Interpolation (double quoted string) of Associative Arrays in PHP

When interpolating PHP's string-indexed array elements (5.3.3, Win32) the following behavior may be expected or not:

$ha = array('key1' => 'Hello to me');

print $ha['key1'];   # correct (usual way)
print $ha[key1];     # Warning, works (use of undefined constant)

print "He said {$ha['key1']}"; # correct (usual way)
print "He said {$ha[key1]}";   # Warning, works (use of undefined constant)

print "He said $ha['key1']";   # Error, unexpected T_ENCAPSED_AND_WHITESPACE
print "He said $ha[ key1 ]";   # Error, unexpected T_ENCAPSED_AND_WHITESPACE
print "He said $ha[key1]";     # !! correct (How Comes?)

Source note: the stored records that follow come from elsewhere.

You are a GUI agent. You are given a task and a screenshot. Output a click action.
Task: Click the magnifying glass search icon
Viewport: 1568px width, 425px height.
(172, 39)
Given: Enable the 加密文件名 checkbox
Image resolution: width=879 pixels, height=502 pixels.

Inerestingly, the last line seems to be correct PHP code. Any explanations? Can this feature be trusted?


Edit: The point of the posting now set in bold face in order to reduce misunderstandings.

Solution 1:

Yes, you may trust it. All ways of interpolation a variable are covered in the documentation pretty well.

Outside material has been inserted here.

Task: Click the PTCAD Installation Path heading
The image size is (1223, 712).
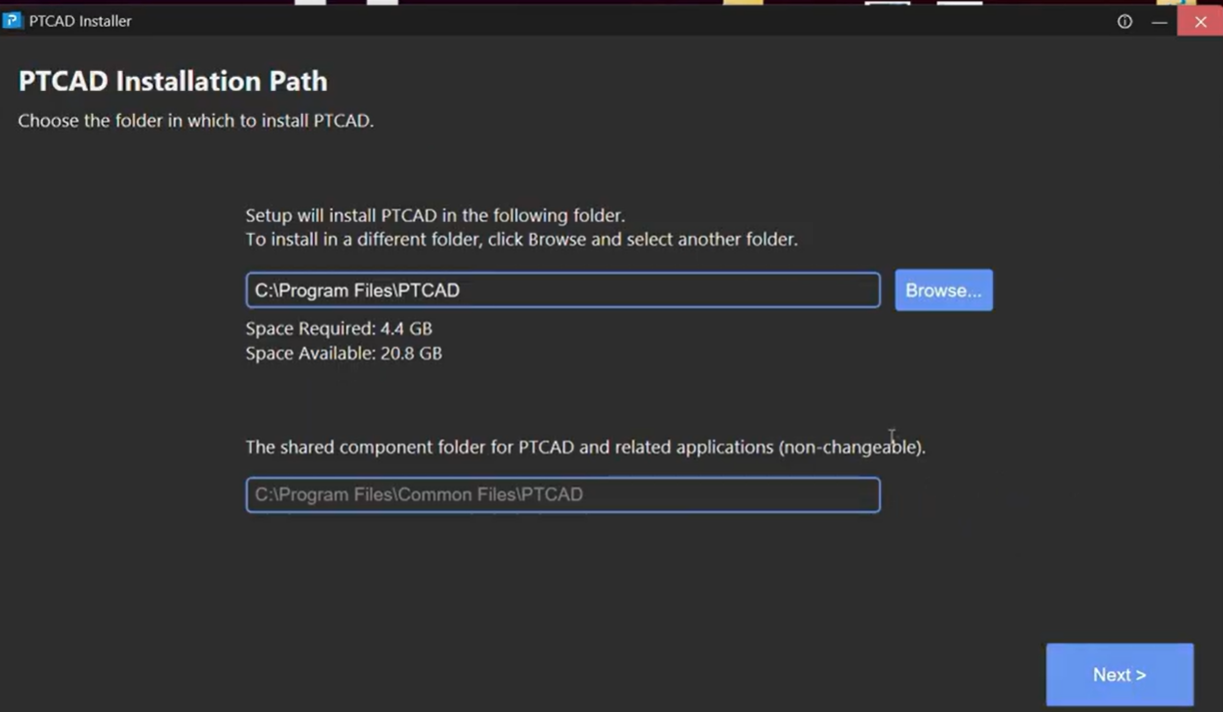Action: (x=173, y=81)
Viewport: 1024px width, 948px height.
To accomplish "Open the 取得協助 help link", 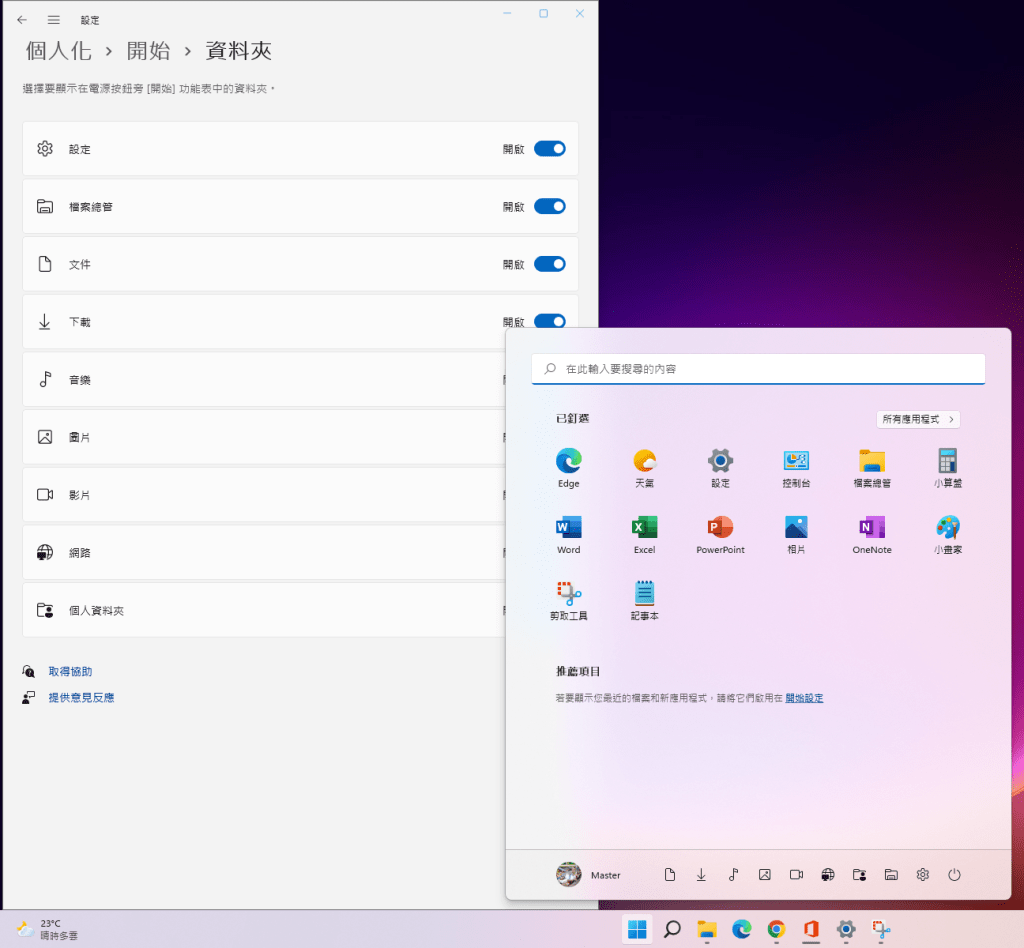I will (70, 672).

If you want to have a reason why this was done so, well, I can't help you there. But as always: PHP is old and has evolved a lot, thus introducing inconsistent syntax.

Solution 2:

Yes, this is well defined behavior, and will always look for the string key 'key', and not the value of the (potentially undefined) constant key.

For example, consider the following code:

$arr = array('key' => 'val');
define('key', 'defined constant');
echo "\$arr[key] within string is: $arr[key]";

This will output the following:

$arr[key] within string is: val

That said, it's probably not best practice to write code like this, and instead either use:

$string = "foo {$arr['key']}"

or

$string = 'foo ' . $arr['key']

syntax.

Solution 3:

The last one is a special case handled by the PHP tokenizer. It does not look up if any constant by that name was defined, it always assumes a string literal for compatibility with PHP3 and PHP4.